# Fragmento del documento:
*-*-*
Esta piedad debe mirar filialmente en primer lugar a nuestro Padre que está en
los cielos, mas ha de extenderse también a la Madre de Dios; y habrá de ser
tanto más tierna en el sacerdote que en los simples fieles cuanto más verdadera
y profunda es la semejanza entre las relaciones del sacerdote con Cristo y las
de María con su divino Hijo.
Celibato
32. Intímamente unida con la piedad, de la cual le ha de venir su hermosura y
aun la misma firmeza, es aquella otra preciosísima perla del sacerdote católico,
la castidad, de cuya perfecta guarda en toda su integridad tienen los clérigos
de la Iglesia latina, constituidos en Ordenes mayores, obligación tan grave que
su quebrantamiento sería además sacrilegio(72). Y si los de las Iglesias
orientales no están sujetos a esta ley en todo su rigor, no obstante aun entre
ellos es muy considerado el celibato eclesiástico; y en ciertos casos,
especialmente en los más altos grados de la jerarquía, es un requisito necesario
y obligatorio.
33. Aun con la simple luz de la razón se entrevé cierta conexión entre esta
virtud y el ministerio sacerdotal. Siendo verdad que Dios es espíritu(73), bien
se ve cuánto conviene que la persona dedicada y consagrada a su servicio en
cierta manera se despoje de su cuerpo. Ya los antiguos romanos habían
vislumbrado esta conveniencia. El orador más insigne que tuvieron cita una de
sus leyes, cuya expresión era: «A los dioses, diríjanse con castidad»; y hace
sobre ella este comentario: «Manda la ley que acudamos a los dioses con
castidad, se entiende del alma, en la que está todo, mas no excluye la castidad
del cuerpo; lo que quiere decir es que, aventajándose tanto el alma al cuerpo, y
observándose el ir con castidad de cuerpo, mucho más se ha de observar el llevar
la del alma»(74). En el Antiguo Testamento mandó Moisés a Aarón y a sus hijos,
en nombre de Dios, que no salieran del Tabernáculo y, por lo tanto, que
guardasen continencia durante los siete días que duraba su consagración(75).
*-*-*
# Ejercicio breve 1:
Explica, con base en el fragmento sobre el sacerdocio, por qué conviene que la persona dedicada y consagrada al servicio de Dios se despoje en cierta manera de su cuerpo.
# Ejercicio breve 2:
Extrae del fragmento sobre el sacerdocio, sin ningún cambio, el pasaje que va desde "Esta piedad debe" hasta "su divino Hijo.", ambos incluidos.
*-*-*
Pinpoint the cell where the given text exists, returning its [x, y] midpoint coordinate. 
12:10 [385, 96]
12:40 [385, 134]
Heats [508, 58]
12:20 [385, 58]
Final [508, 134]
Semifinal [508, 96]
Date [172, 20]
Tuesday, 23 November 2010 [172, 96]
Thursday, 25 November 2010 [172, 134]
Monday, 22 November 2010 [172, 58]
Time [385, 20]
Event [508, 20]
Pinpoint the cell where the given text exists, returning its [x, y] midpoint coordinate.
*-*-*
# Resultado correcto 1:
Conviene porque Dios es espíritu. Por eso es apropiado que quien está dedicado y consagrado a su servicio se despoje en cierta manera de su cuerpo.

# Resultado correcto 2:
Esta piedad debe mirar filialmente en primer lugar a nuestro Padre que está en
los cielos, mas ha de extenderse también a la Madre de Dios; y habrá de ser
tanto más tierna en el sacerdote que en los simples fieles cuanto más verdadera
y profunda es la semejanza entre las relaciones del sacerdote con Cristo y las
de María con su divino Hijo.